Breast Cancer Screening and Biopsy
Lutheran Health Network provides mammography, diagnostic imaging and breast biopsy services in convenient locations that work for you.
A screening mammogram can help detect breast cancer in its early and most treatable stages. The American Cancer Society recommends women of average risk should begin routine, annual screening as early as age 40, but no later than age 45. Women 55 and older should switch to mammograms every 2 years, or can continue annual screening. Screenings should continue as long as the woman is in good health.
Call the Lutheran Hospital Women's Imaging Suite at (260) 435-7377 to schedule your screening mammogram today.
Diagnostic Mammogram, Ultrasound and MRI
Diagnostic mammograms are used to diagnose abnormal breast changes. These may include a lump, pain, nipple thickening or discharge, or a change in breast size or shape. A diagnostic mammogram is also used to check any problems found on a screening mammogram.

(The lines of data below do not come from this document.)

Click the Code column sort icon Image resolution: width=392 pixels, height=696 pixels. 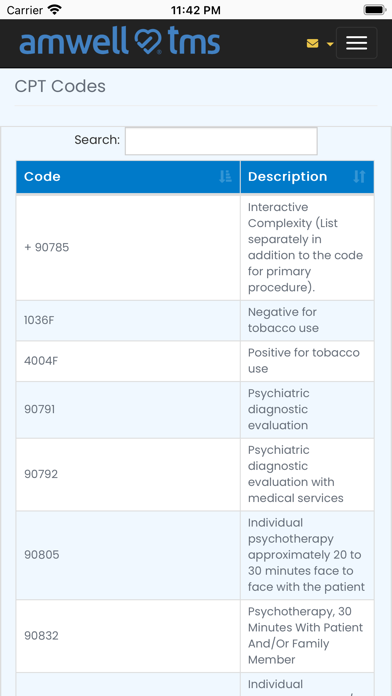click(x=226, y=177)
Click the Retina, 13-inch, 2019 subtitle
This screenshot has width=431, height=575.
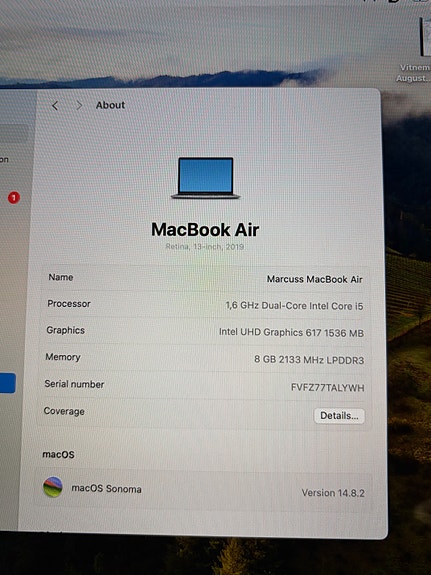[205, 246]
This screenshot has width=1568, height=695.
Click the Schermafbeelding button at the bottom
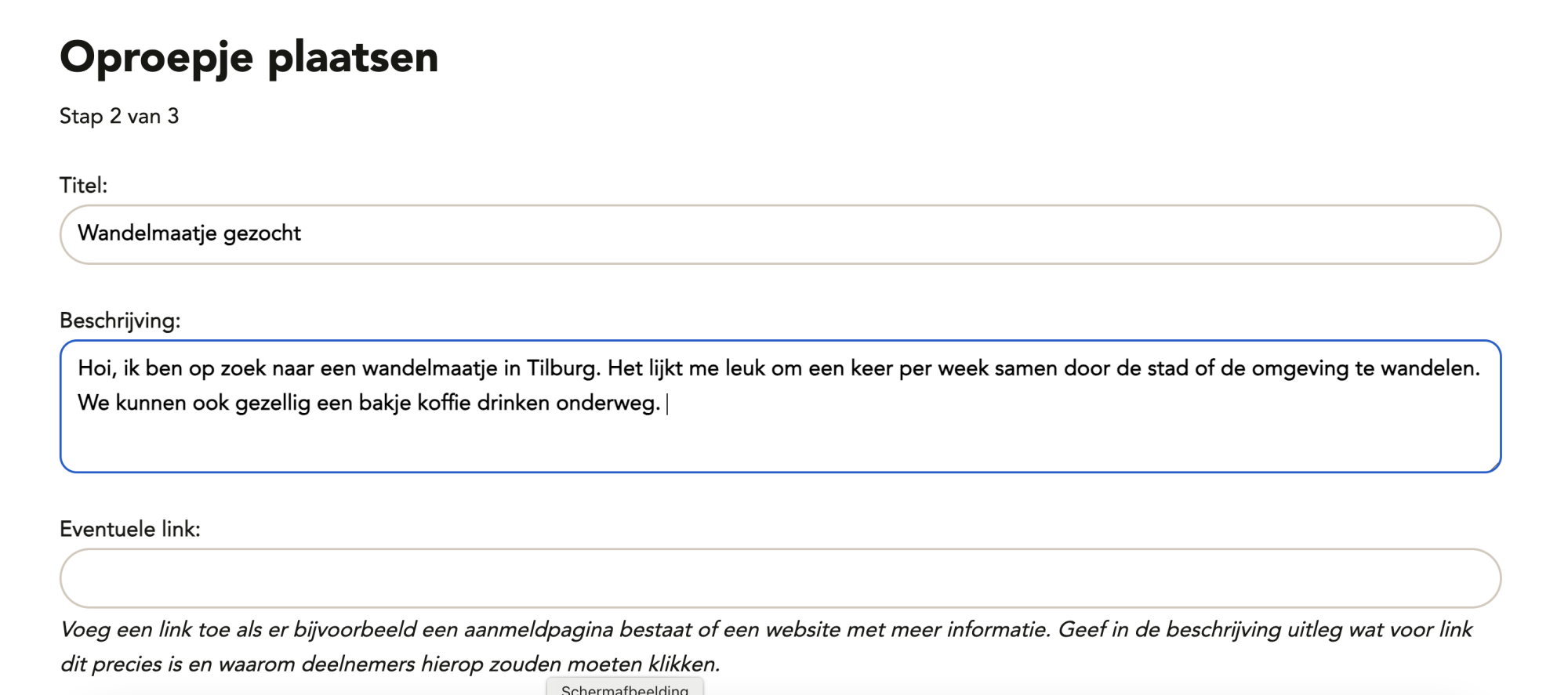click(x=625, y=688)
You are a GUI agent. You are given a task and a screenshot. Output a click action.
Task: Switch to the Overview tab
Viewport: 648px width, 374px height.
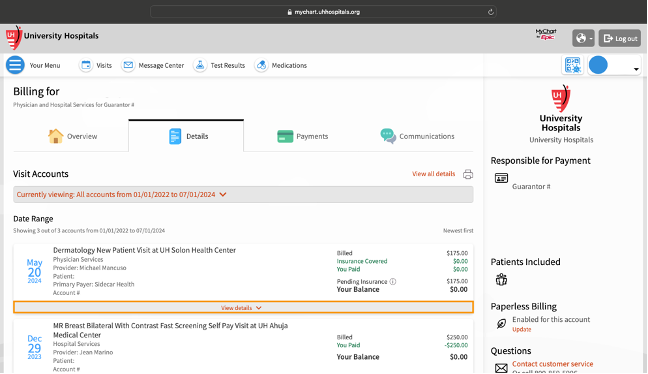pos(71,136)
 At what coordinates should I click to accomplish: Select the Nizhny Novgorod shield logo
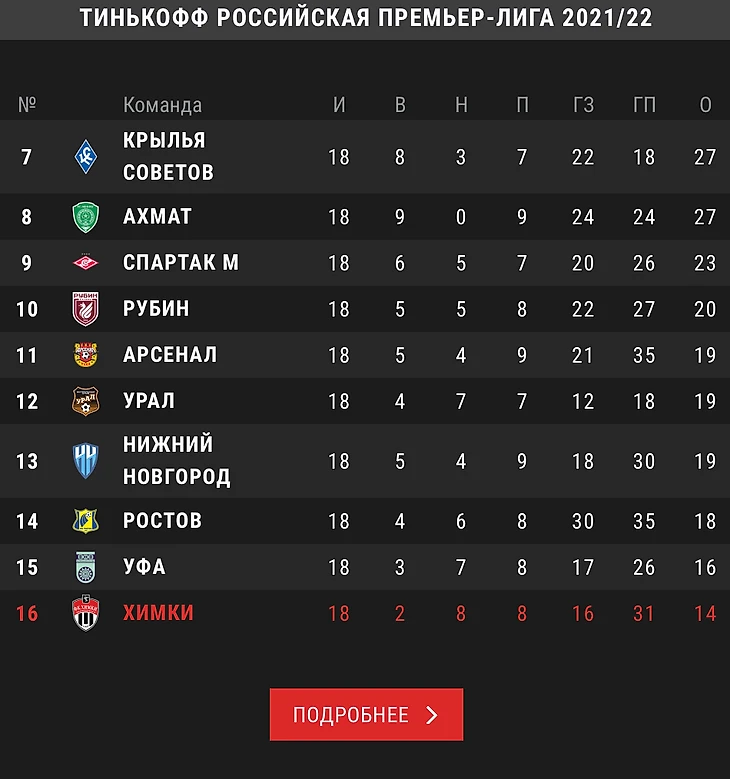pyautogui.click(x=85, y=461)
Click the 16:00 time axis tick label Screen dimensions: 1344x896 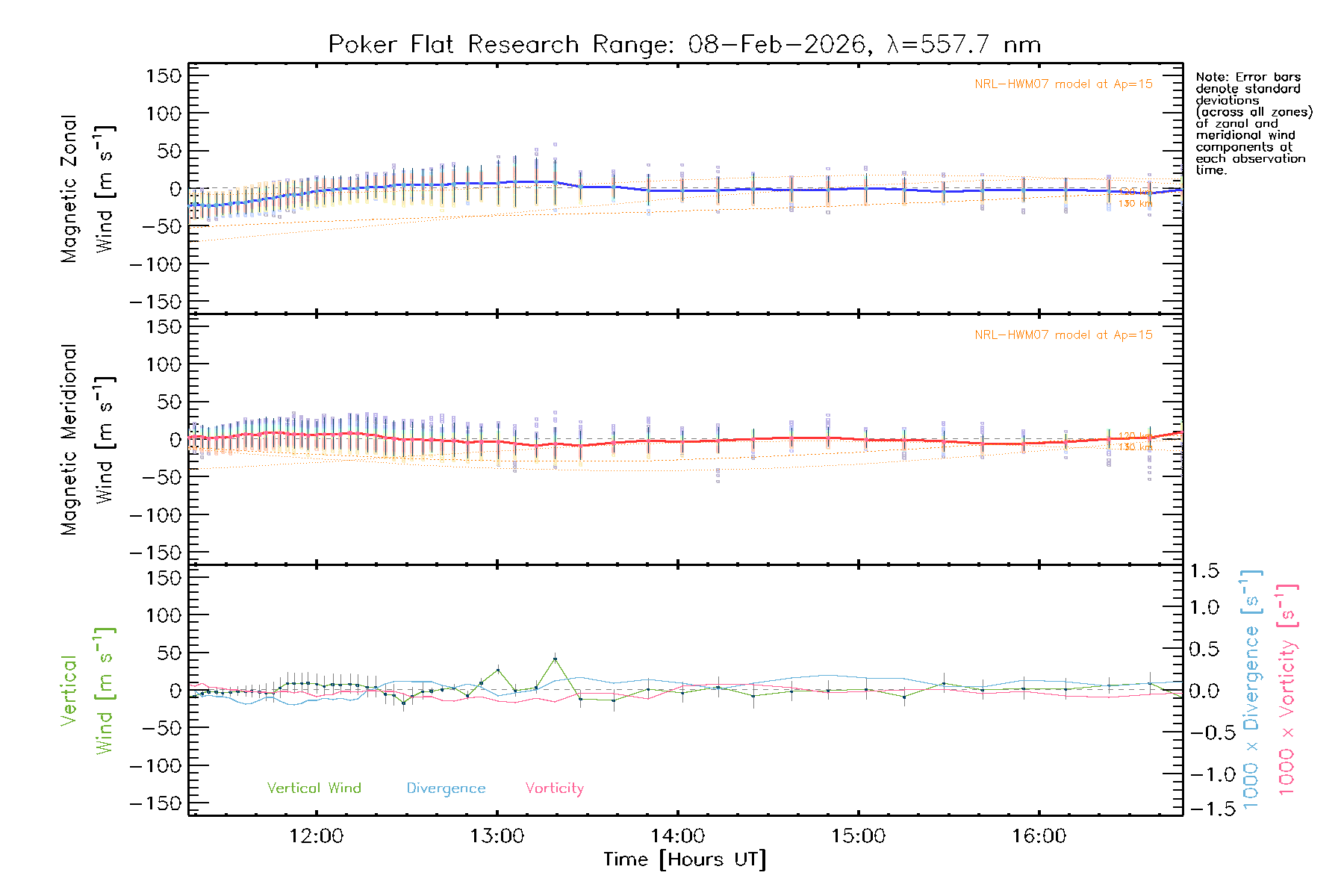pos(1039,836)
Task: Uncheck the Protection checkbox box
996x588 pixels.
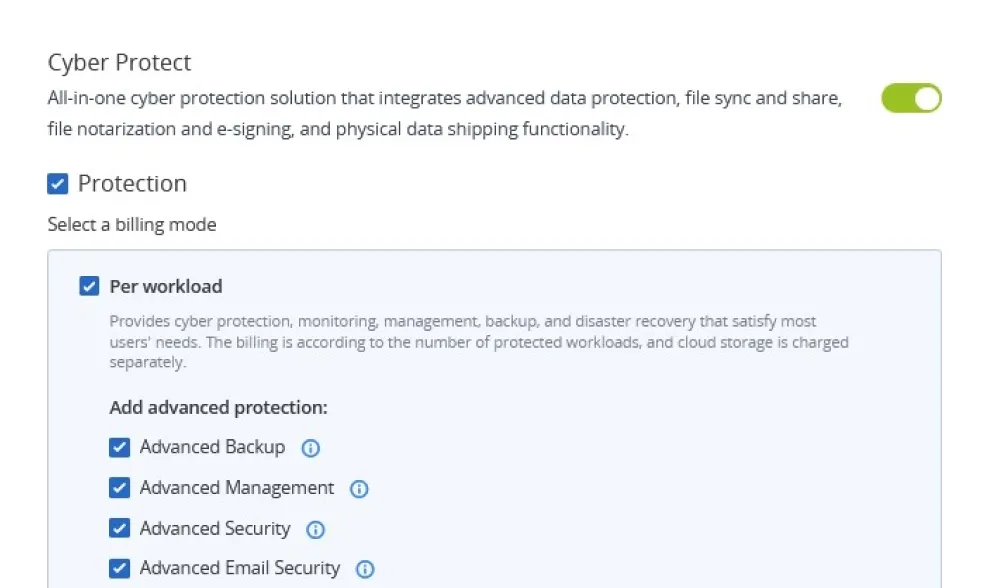Action: coord(58,184)
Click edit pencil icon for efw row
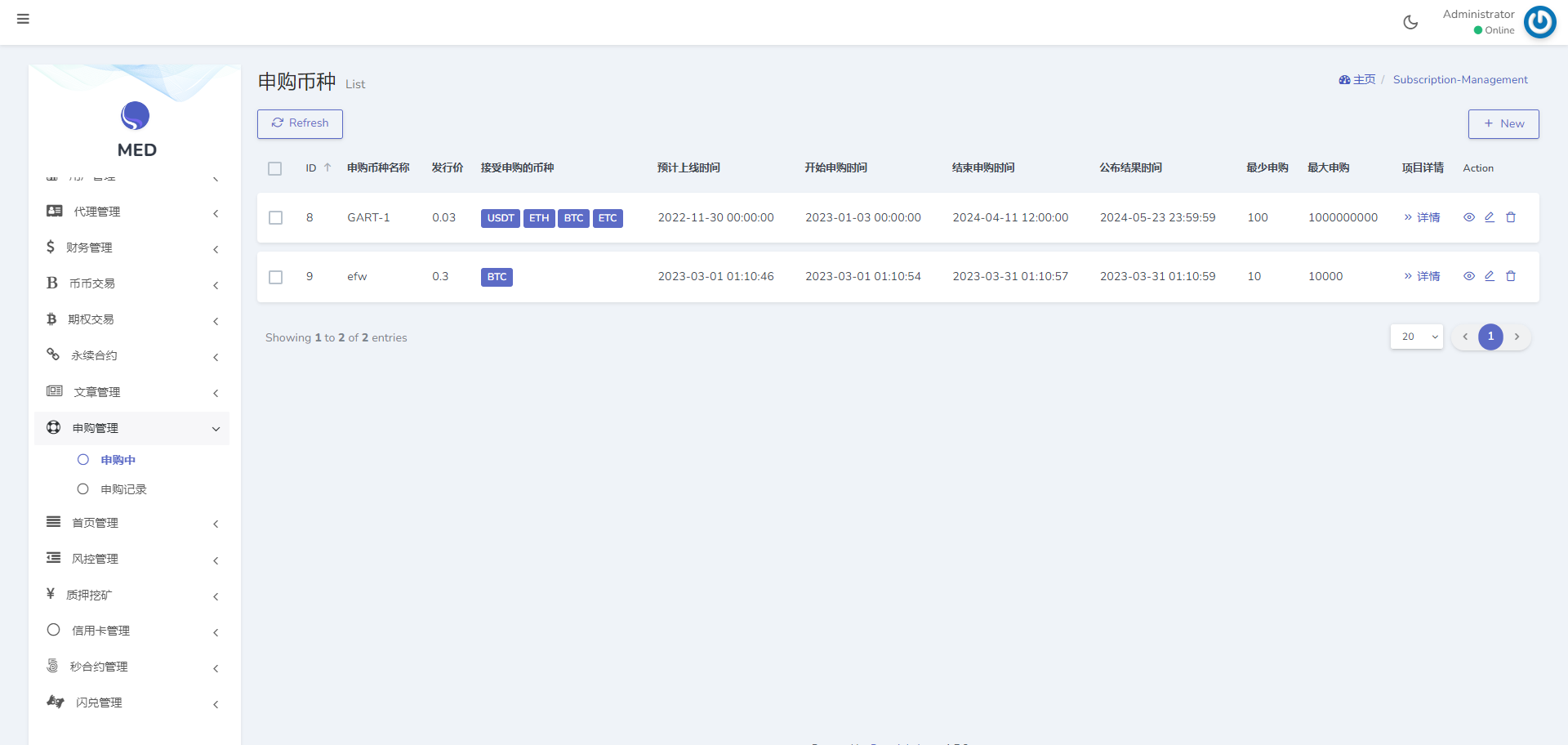This screenshot has height=745, width=1568. (1490, 276)
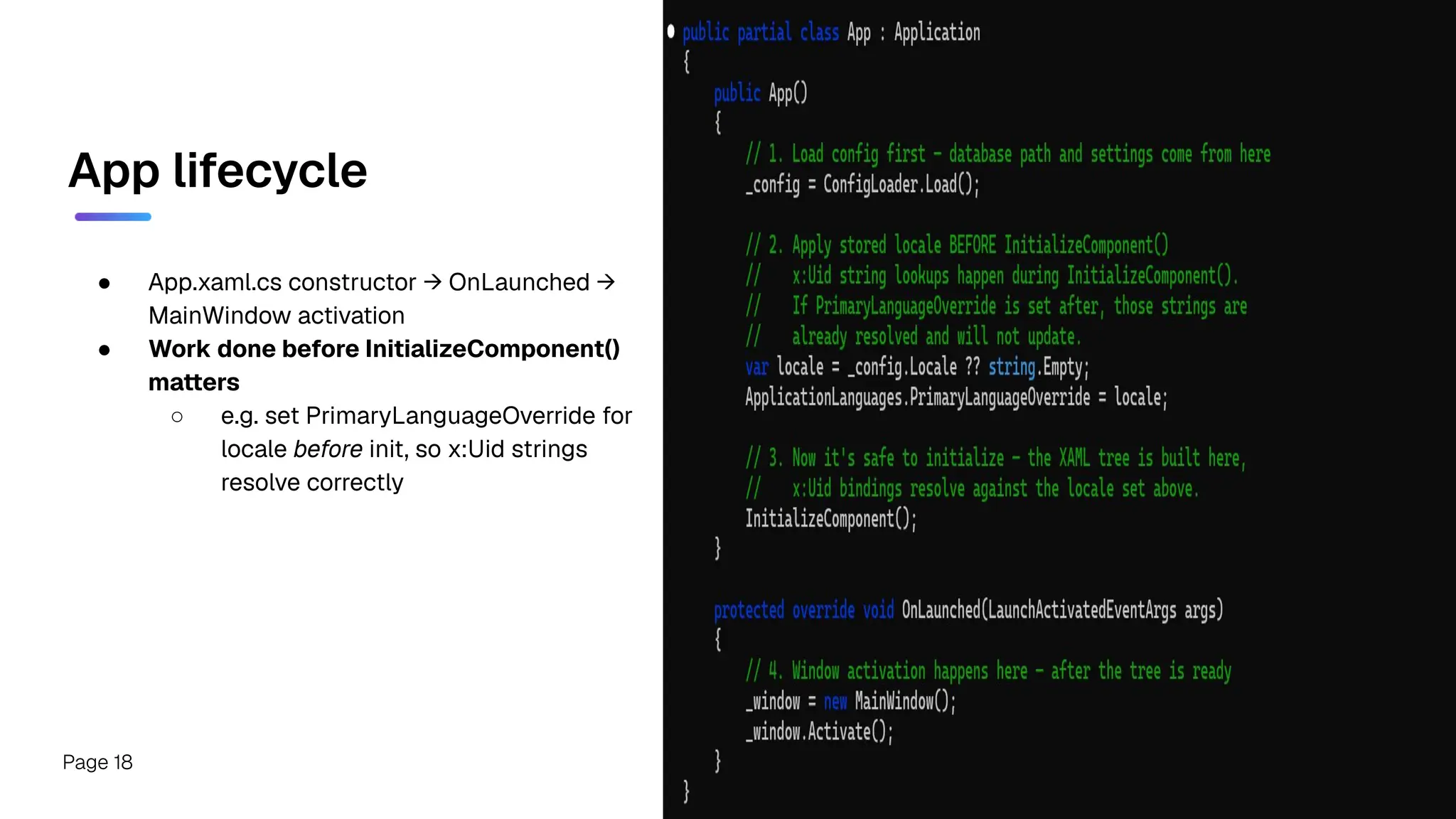This screenshot has height=819, width=1456.
Task: Click the blue gradient underline bar
Action: 113,217
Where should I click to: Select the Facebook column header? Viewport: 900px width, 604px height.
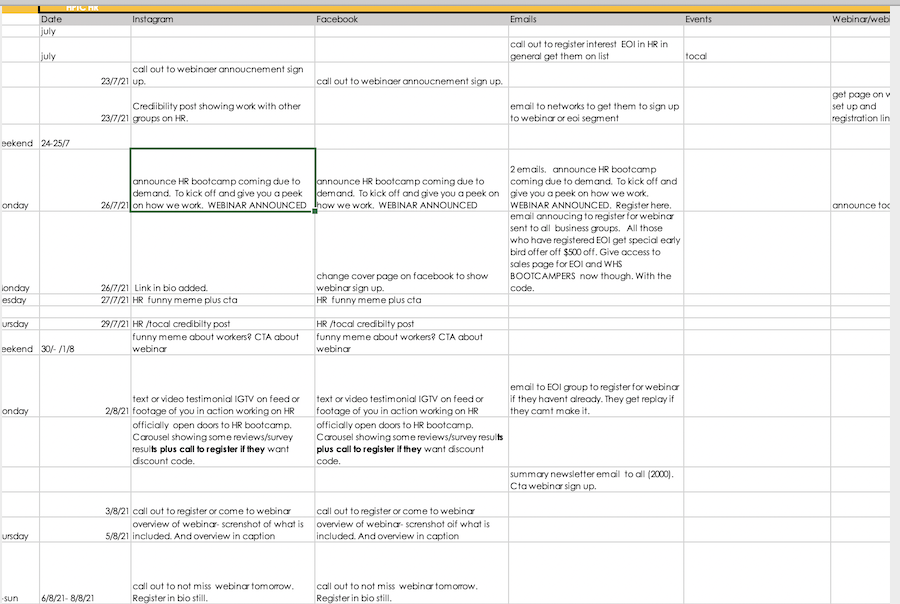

A breast ultrasound is most often done to find out if a problem found by a screening mammogram or physical exam of the breast may be a cyst filled with fluid or a solid tumor.
MRI is a test that creates detailed images of organs, bones, and other structures inside your body. An MRI uses large magnets and a computer to make the images. It does not use radiation.
An MRI scanner is a large machine with a tunnel. Patients lie on a table that slides in and out of the tunnel. For a breast MRI, a woman lies face down with her breasts positioned through holes in a table.
Based on the results of an imaging study, the radiologist may recommend a core biopsy. This minimally invasive procedure uses imaging to guide a needle or probe to a specific area of the breast. A small tissue sample is then removed from the breast and sent to the lab for testing. Results are typically available within two to three working days.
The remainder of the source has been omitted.